TablePlus published a blog post on how they did nothing to handle a DDoS attack. Their blog post titled “We are under DDoS attack and we do nothing” - published at the end of March 2024 - caught my eye when it quickly reached the top of Hacker News.

It explained the simplicity and effectiveness of their setup—a simple monolith web application written in Rust/Golang and hosted on a VPS server. Nothing fancy—no WASM, Docker, Kubernetes, or other buzzwords (not even LLM/AI-powered 😅).

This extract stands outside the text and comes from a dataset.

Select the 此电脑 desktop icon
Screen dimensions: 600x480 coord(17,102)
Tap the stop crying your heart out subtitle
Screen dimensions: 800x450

TablePlus didn’t disclose a lot of technical details. I had no clue what API endpoints were attacked or the flow of the DDoS attack. All the blog post mentioned was: “In the last 5 days alone, [attackers] tried to download it more than 800K times - our setup file is approximately 200MB per download … They have attempted to download the setup file millions of times (800,126 times in the last 5 days, totaling approximately 6 million times in the latest 30 days)”.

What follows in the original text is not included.